Sophie grew up in the South West of England, with easy access to interesting and historical sites such as Avebury and Glastonbury which are steeped in mystery and folklore – she thinks this may have been the beginnings to her interest in stories and the supernatural. As a child she loved making things and drawing, and watched a lot of cartoons and anime. She says not a lot has changed since then, she still watches anime with her friends, and still knits animal characters from time to time.
She did her BA in Illustration at Edinburgh College of Art, and is now a freelance illustrator living in Glasgow.
To find out a little more about her work, we asked Sophie the following questions:
What inspires your work?
I am inspired by all sorts of weird and wonderful stuff. You never know when you’re going to come across something unexpected and think wow! That’s a good idea for how to make a drawing more interesting. The other day I was in a charity shop and I found a really old book on American folk art for a couple of quid and it was packed with really interesting photos of textiles and strange folk designs of animals and characters. That kind of thing I find really exciting and that inspires me a lot. But what I find myself coming back to again and again are creepy and often strange stories like myths and folktales about monsters, battles, the supernatural and nature and I always find inspiration in museums. I love combining fantasy and the supernatural with real life and nature and people in the past were really good at creating art and stories that blur those lines of reality and fiction.
Tell us a bit about your process….
My process starts off with making lots of loose quick sketches, I like to capture the energy you can achieve in a quick drawing. I tend to sketch in a loose-leaf sketch book, my favorite is the Fabriano sketchbook with the yellow and brown cover, the paper is lovely quality and its pretty cheap too which is always a plus. I then scan in my sketches and tidy them up on Photoshop. I love texture and organic lines so I use Kyle Webster’s rough pencils to keep the image looking organic rather than too digital and clean.

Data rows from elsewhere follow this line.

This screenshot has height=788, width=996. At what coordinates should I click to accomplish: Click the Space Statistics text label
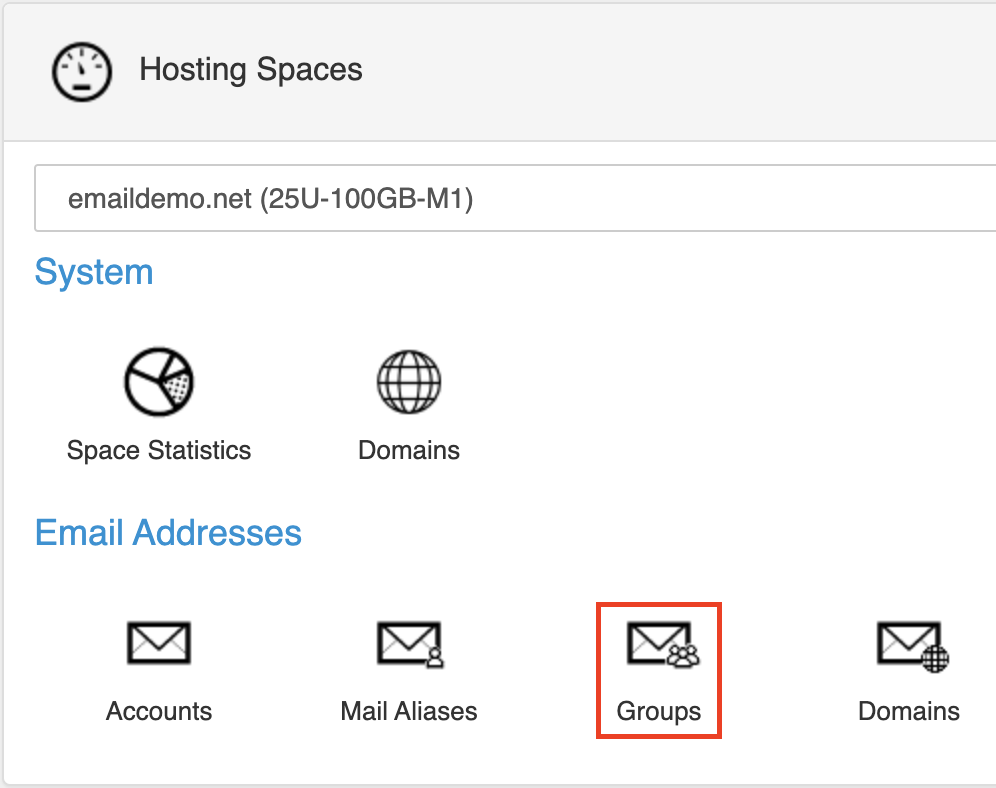(x=159, y=450)
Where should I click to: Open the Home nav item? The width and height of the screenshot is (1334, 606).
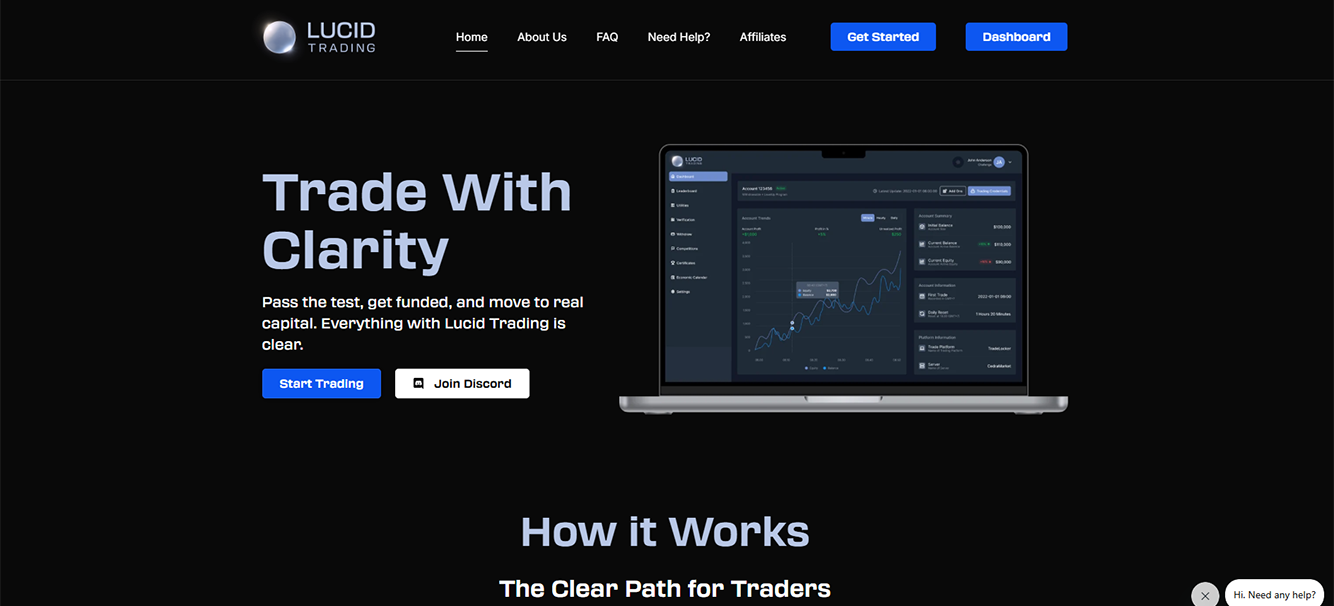[472, 37]
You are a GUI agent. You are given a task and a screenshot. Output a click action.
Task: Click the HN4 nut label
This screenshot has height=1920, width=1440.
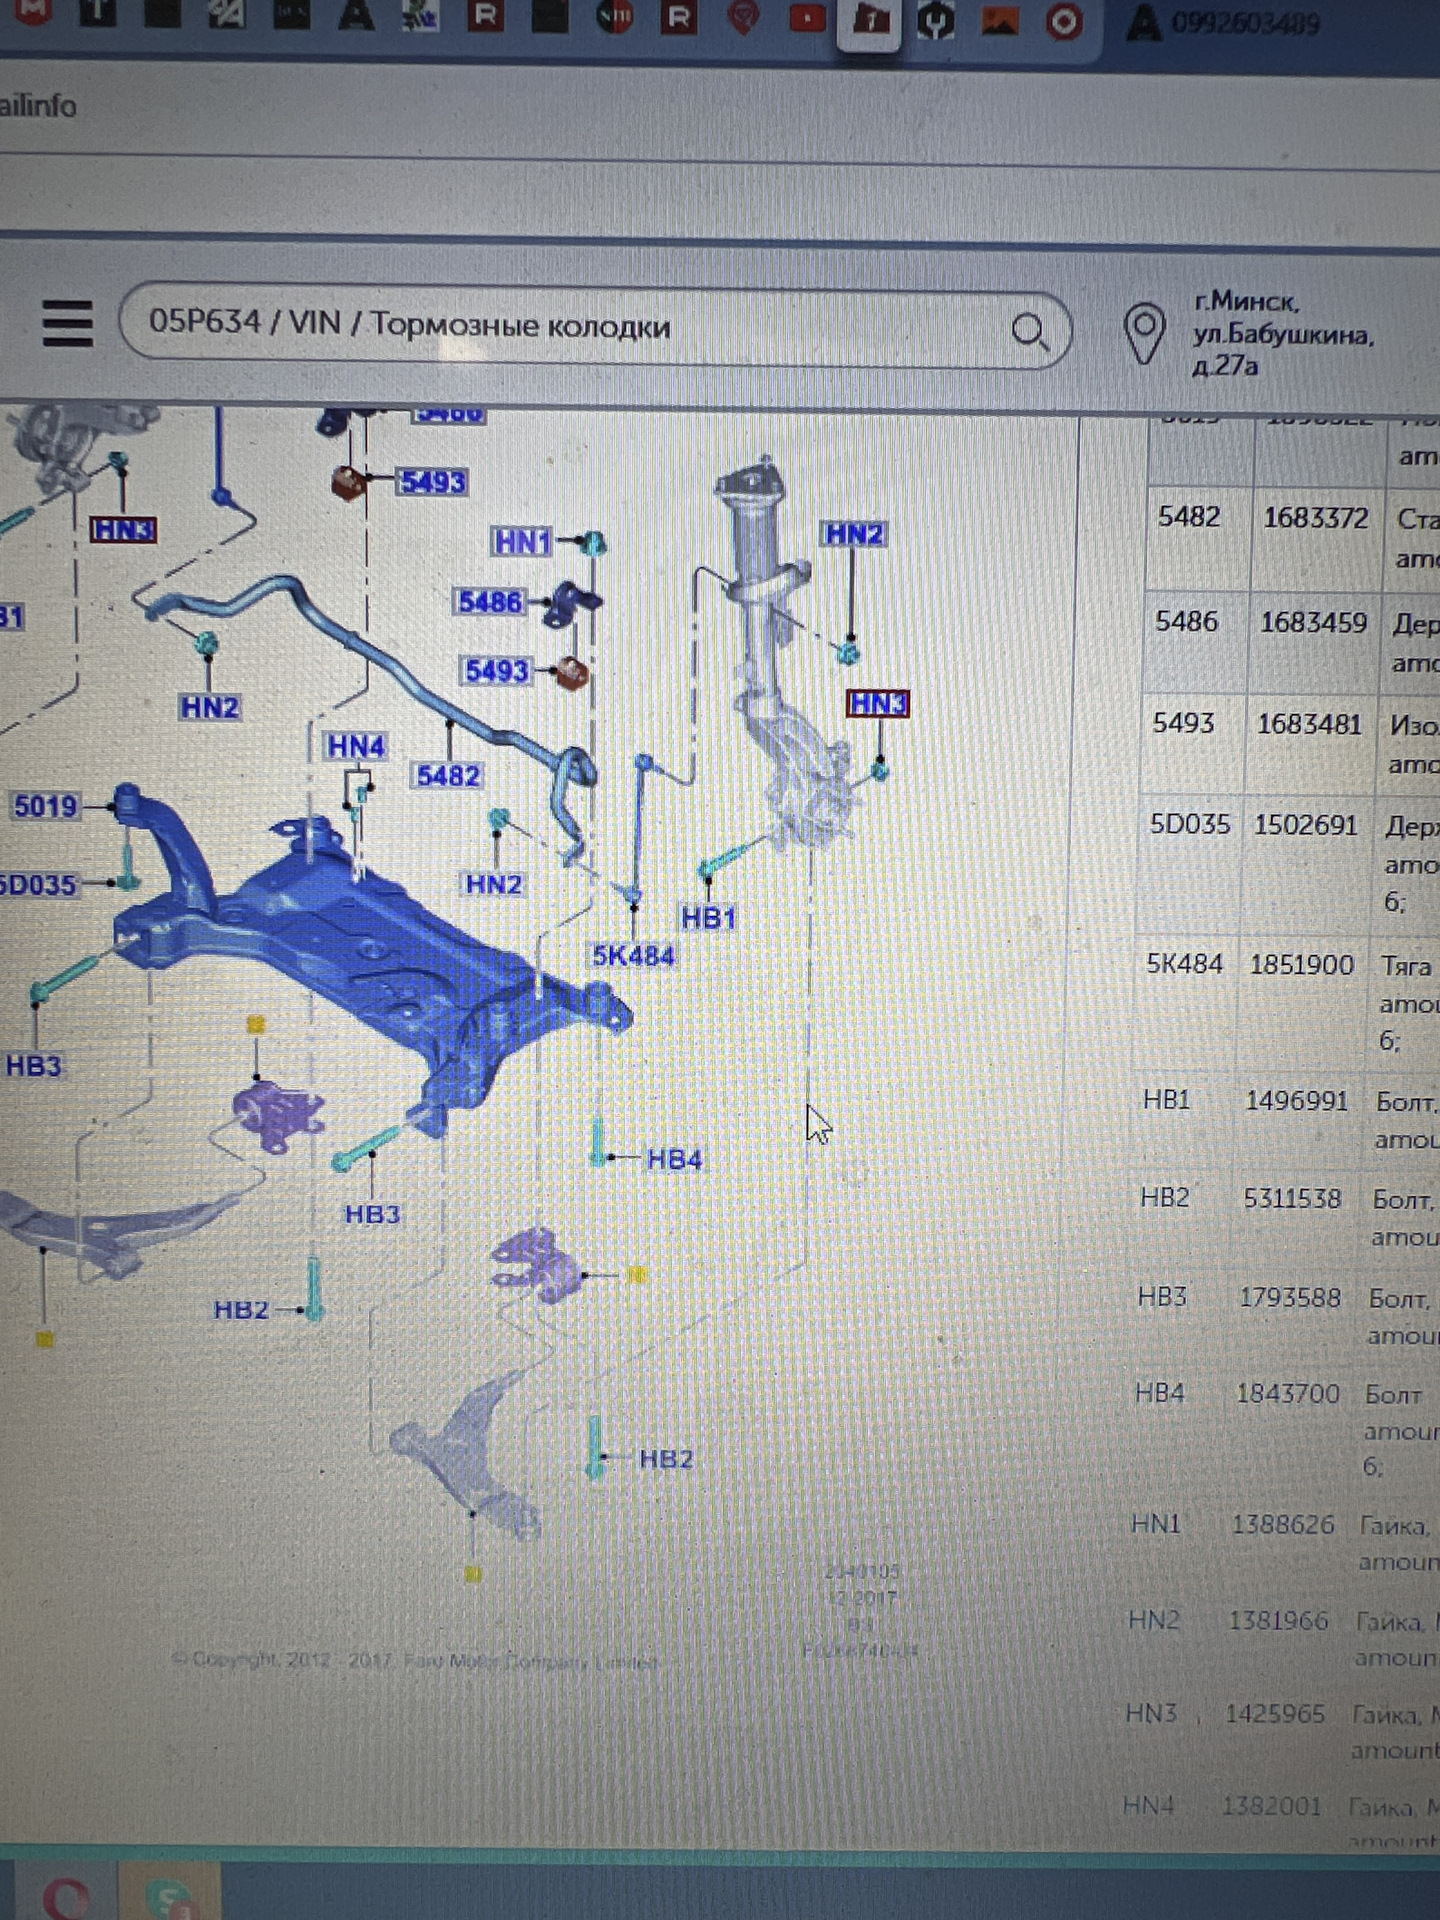point(356,746)
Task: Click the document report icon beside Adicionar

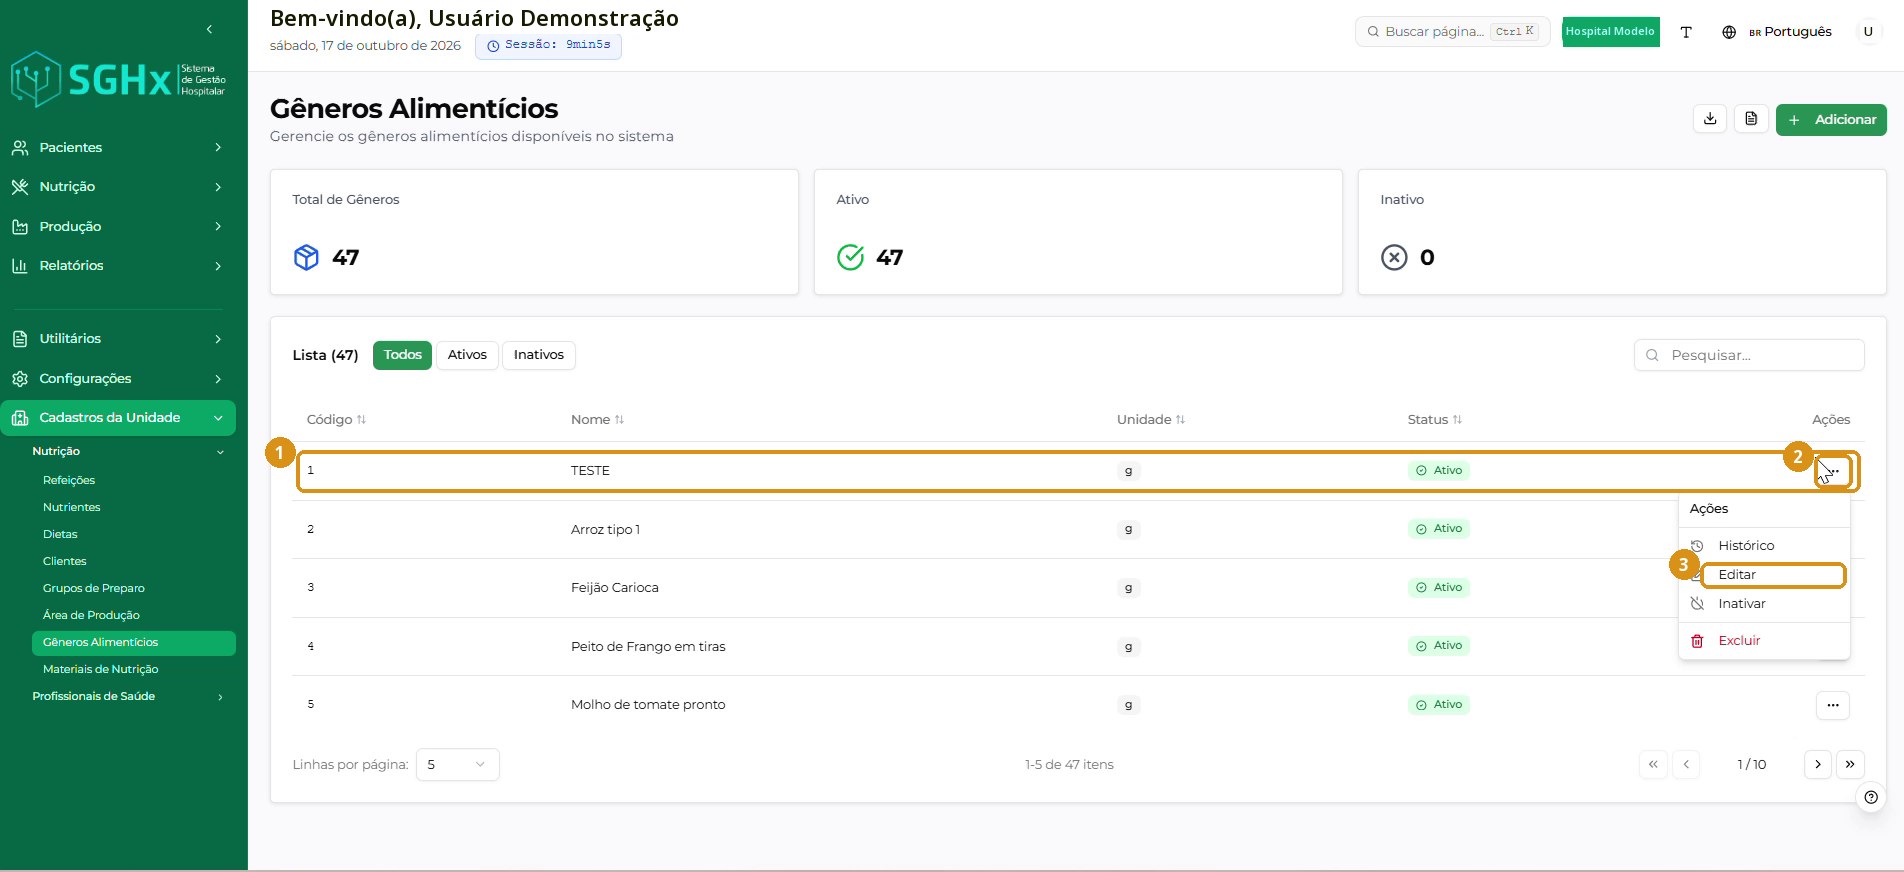Action: click(x=1751, y=119)
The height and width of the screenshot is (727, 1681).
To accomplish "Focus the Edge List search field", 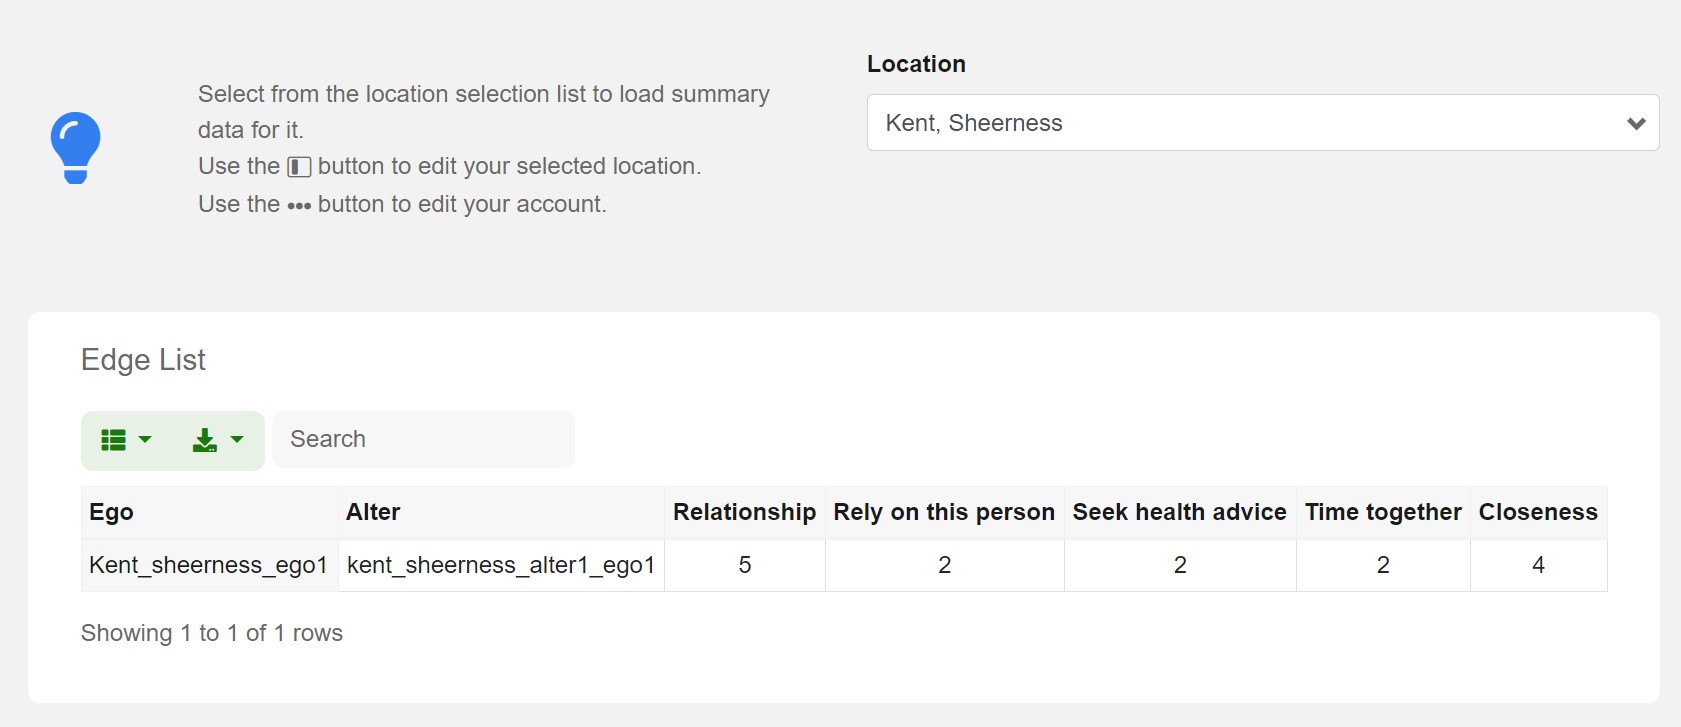I will [423, 439].
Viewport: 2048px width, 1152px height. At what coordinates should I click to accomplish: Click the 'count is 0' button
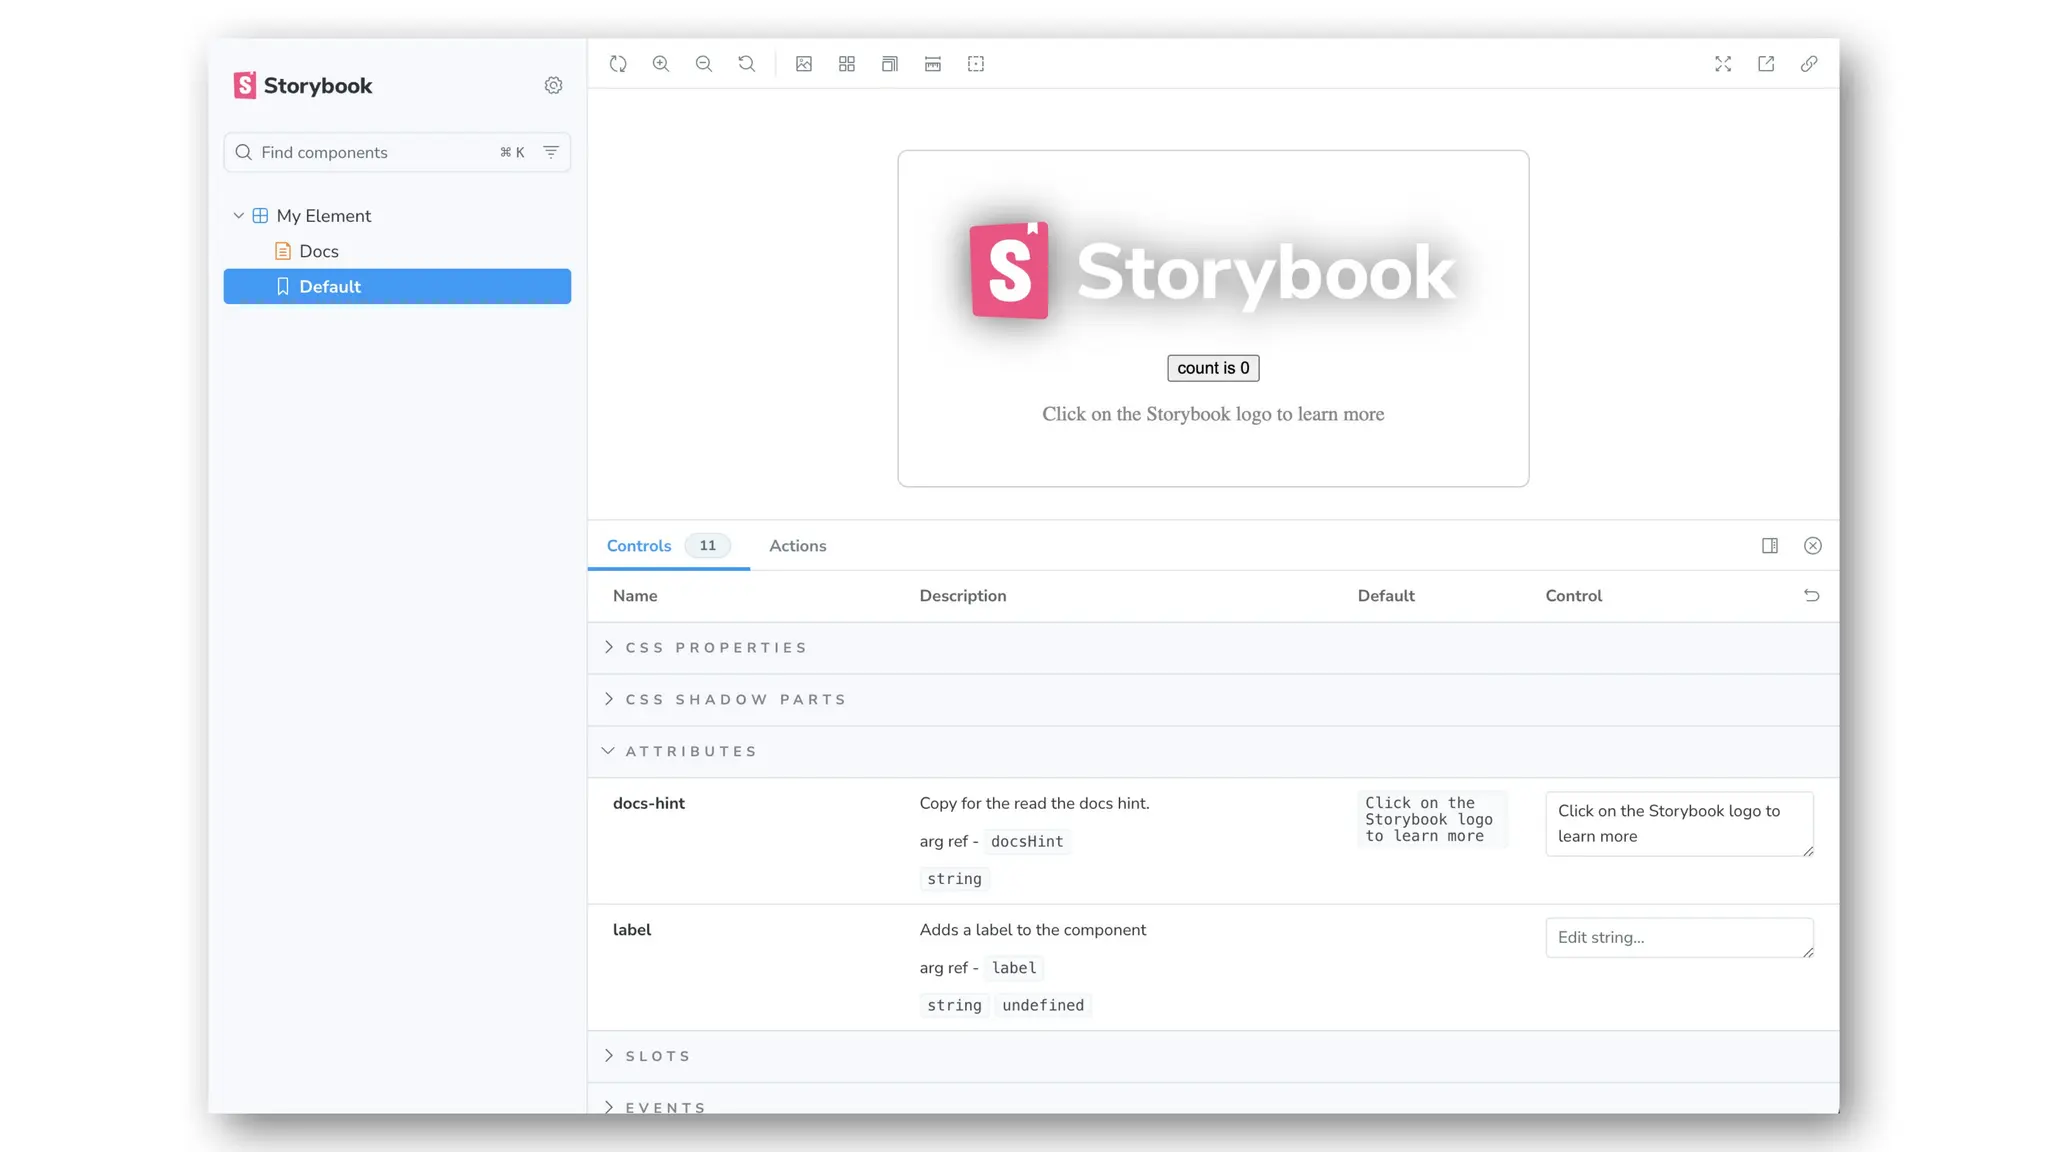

When it comes to colour I am influenced in my thinking from my many hours in university screen printing, where the colours have to be in separate layers and can overlap and blend to create new colours or interesting effects. I still use this thinking of having separate layers for colours when I’m not printmaking, choosing often to use a limited colour palette and changing the opacity of coloured layers on Photoshop seeing how colours look blended together. Keeping the colour palette simple I find is also effective in not making the work look too busy or over worked which can sometimes be an issue. Breaks are also important to give your drawing hand a rest, I find sometimes dancing round the studio a good way to achieve this.